作業内容:
1) 鶴の初勝利を伝える記事で、鶴は自分が勝てた理由を何だと語っているか。1~3文で説明せよ。
2) 鶴の初勝利を伝える記事の最後の文に続く部分を書け。

抽出テキスト:
::::

鶴 今季初先発で初勝利!ウイニングボールは新妻に

[ 2014年5月5日 05:30 ]

<ヤ・神>鶴(左)は今季初勝利を挙げ、大和(右)からウイニングボールを受け取る

セ・リーグ 阪神4-1ヤクルト

(5月4日 神宮)
 6イニングのうち、初回を除くすべてで走者を背負った。うち、2~4回は得点圏。そのたびに、両手を合わせて祈りを捧げる愛妻・尚美さんの姿が浮かんだ。抑えるしか道はない―。その思いを胸に、今季初先発の阪神・鶴は懸命に腕を振った。

 「中西コーチも右打者の内角にシュート、ツーシームを使え、と言っていた。本当に野手の皆さん、梅ちゃん(梅野)に引っ張ってもらってなんとか勝つことができました」

::::

抽出された記録:
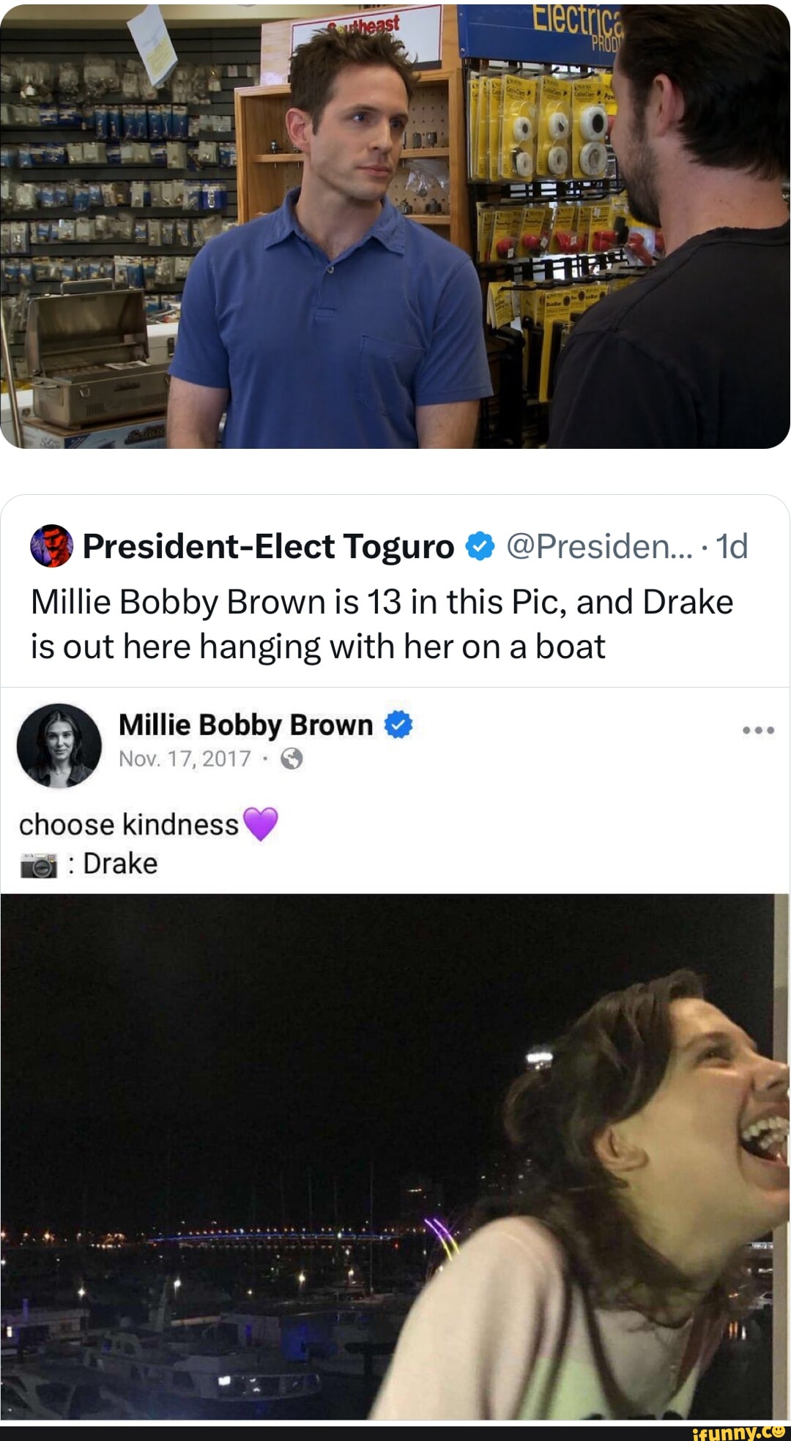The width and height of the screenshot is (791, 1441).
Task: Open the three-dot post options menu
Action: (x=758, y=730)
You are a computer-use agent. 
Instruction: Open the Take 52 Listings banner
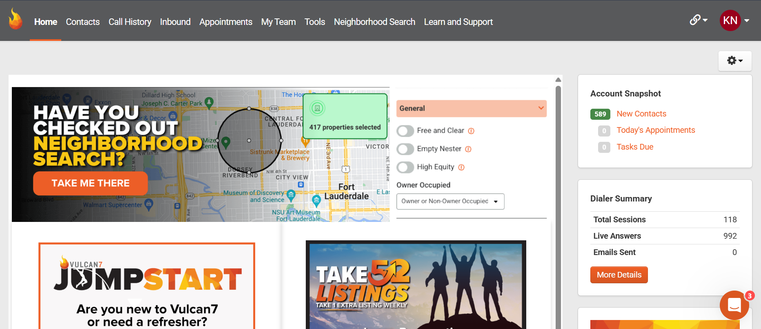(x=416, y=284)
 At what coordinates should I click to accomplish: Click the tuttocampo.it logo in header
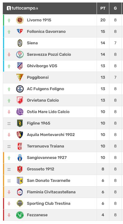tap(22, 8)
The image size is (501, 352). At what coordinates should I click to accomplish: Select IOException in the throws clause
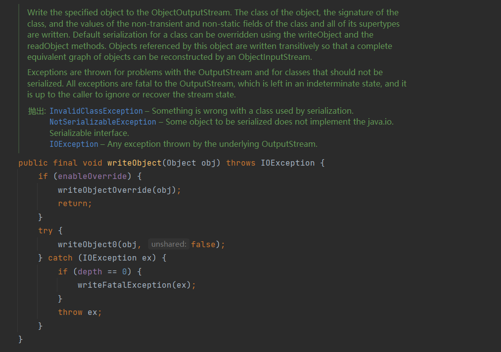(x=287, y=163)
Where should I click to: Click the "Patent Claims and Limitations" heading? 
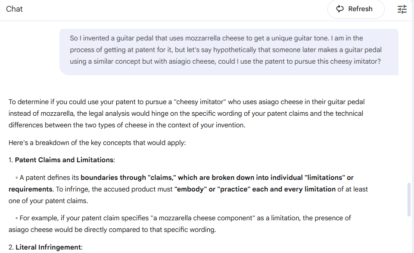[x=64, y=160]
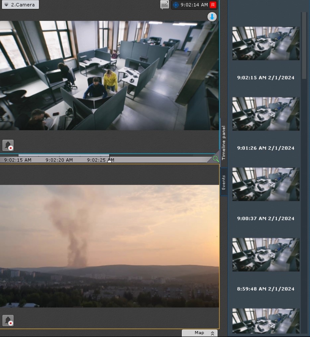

::::

回答:
1) 鶴は、野手の皆さんと梅ちゃん(梅野)に引っ張ってもらったおかげで、なんとか勝つことができたと語っている。

2)
 初回を3者凡退と、最高の立ち上がりを見せる。打線も2回に相手のミスに乗じて先制点を奪取。一気にツバメ封じへ乗っていけると思いきや、直後、バレンティン、雄平に連打を浴びた。2死までこぎつけるも、8番・中村に抜けたフォークを左翼線に適時二塁打され、すぐさま同点に。だがここで切り替えができるのも鶴のよさ。3回1死二塁、4回1死一、二塁、5、6回の無死一塁も零封。耐えに耐えた。

 失うものは何もなかった。強気に打者の懐に投げ込んだ。「思い切って投げるだけ」。中継ぎ登板した巨人との開幕3連戦(東京ドーム)、2試合計3回1/35失点した面影はどこにもなかった。失意のどん底で戻った鳴尾浜。何度もくじけそうになったが、やるべきことだけは見失わない。徹底して取り組んだのが、この夜威力を発揮した「右打者へのシュート」。秋山、歳内の不調で巡ってきた千載一遇のチャンスでいきなり結果を出した。決して自分だけの力ではなかった。

 「奥さんが“しっかりね。大丈夫だから。マイペースで行ってきて”と送り出してくれた。支えになってもらっている。勝てて良かった。(結婚後初勝利の記念球は)奥さんに渡したいですね」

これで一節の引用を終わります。